E. de Bruyne, G.B.J. Hiltermann en H.R. Hoetink (1947)

Gepubliceerd op 05-01-2022

Gaspard bauhin

betekenis & definitie

Zwitsers botanicus (Bazel 17 Jan. 1560 - 5 Dec. 1624), een der voorlopers van Linnaeus, studeerde te Padua, Montpellier, Parijs en Tübingen, promoveerde 1581 te Bazel tot doctor in de medicijnen en werd professor in het Grieks te Bazel in 1582; in 1588 hoogleraar in de anatomie en botanie, later ook stadsgeneesheer en in 1614 hoogleraar in de practische geneeskunde. Zijn universele kennis en zijn bondige diagnosen maakten hem tot een der grondleggers van de systematische plantkunde.

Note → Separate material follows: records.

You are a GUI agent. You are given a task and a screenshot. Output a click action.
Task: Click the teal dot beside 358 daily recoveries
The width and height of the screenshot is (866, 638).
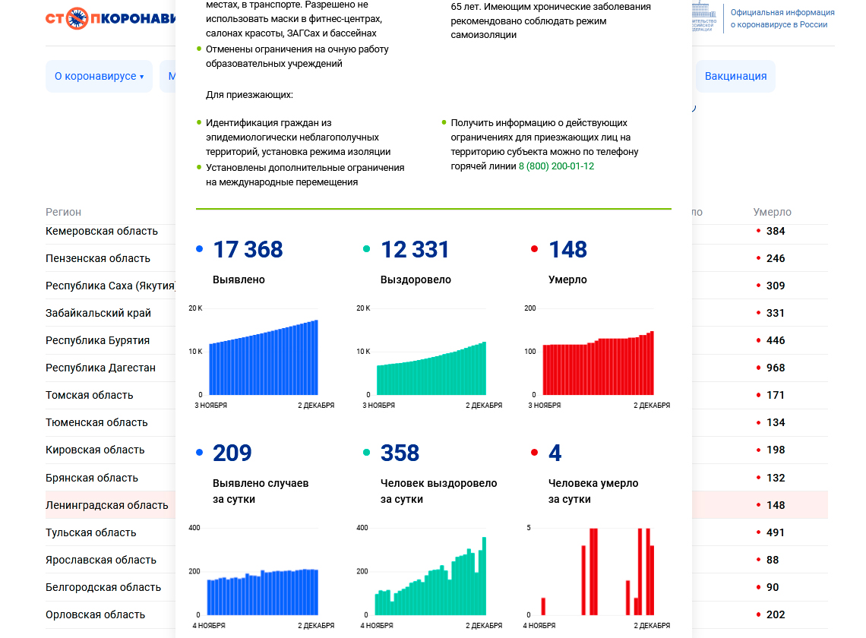click(367, 453)
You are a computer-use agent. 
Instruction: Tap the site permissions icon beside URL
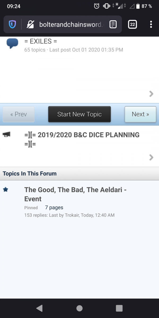tap(30, 25)
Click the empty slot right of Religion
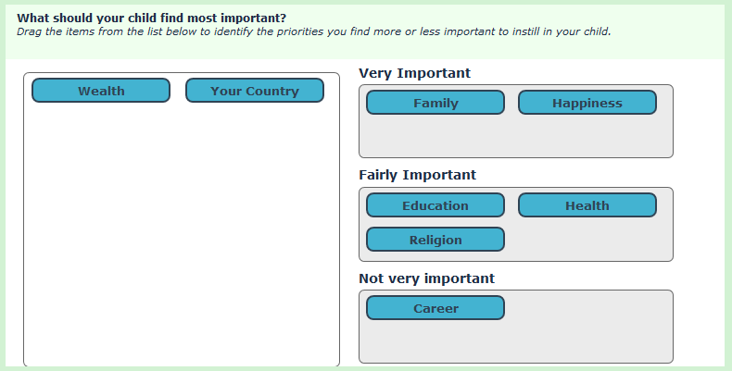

Het als Phylopinax (1596) bekende werk Pinax Theatri Botanici, geeft een zeer volledig overzicht van de Botanie van zijn tijd (1623, herdrukken 1671 en 1735). Theatrum anatoniicum (1605, 2de dr. 1621) geeft een goed overzicht over de stand van de anatomie in die tijd. Linnaeus noemde naar hem het lianengeslacht Bauhinia*.Op de grens van dikke darm en blinde darm bevindt zich een klep (valvula coli), die ook naar Bauhin genoemd wordt (Valvula Bauhinï).

Gaspard Bauhin was de belangrijkste figuur uit een geheel geslacht van Franse, later Zwitserse, artsen en botanici. Wij noemen nog: Jean (Amiens 24 Aug. 1511 - Bazel 23 Jan. 1582), die ook in de Nederlanden grote bekendheid genoot en als hervormingsgezinde naar Bazel uitweek, waar hij 40 jaar lang praktizeerde; zijn zoon Jean (Bazel Febr. 1541 - Montbéliard 1613), die vooral een befaamd botanicus was en een groot werk Historiae plantarum in drie delen schreef, waarin alle botanische kennis van zijn tijd op critische wijze werd samengevat; Jean Gaspard (Bazel 12 Mrt 1606 - 14 Juli 1685), zoon van Gaspard, hoogleraar in de geneeskunde, tevens vijf maal rector, aan de universiteit van Bazel; Jeröme (Bazel 1637 - ?), zoon van Jean-Gaspard, eveneens hoogleraar in de geneeskunde te Bazel.

Lit.: Hess, K. Bauhins Leben u. Charakter (Basel 1860).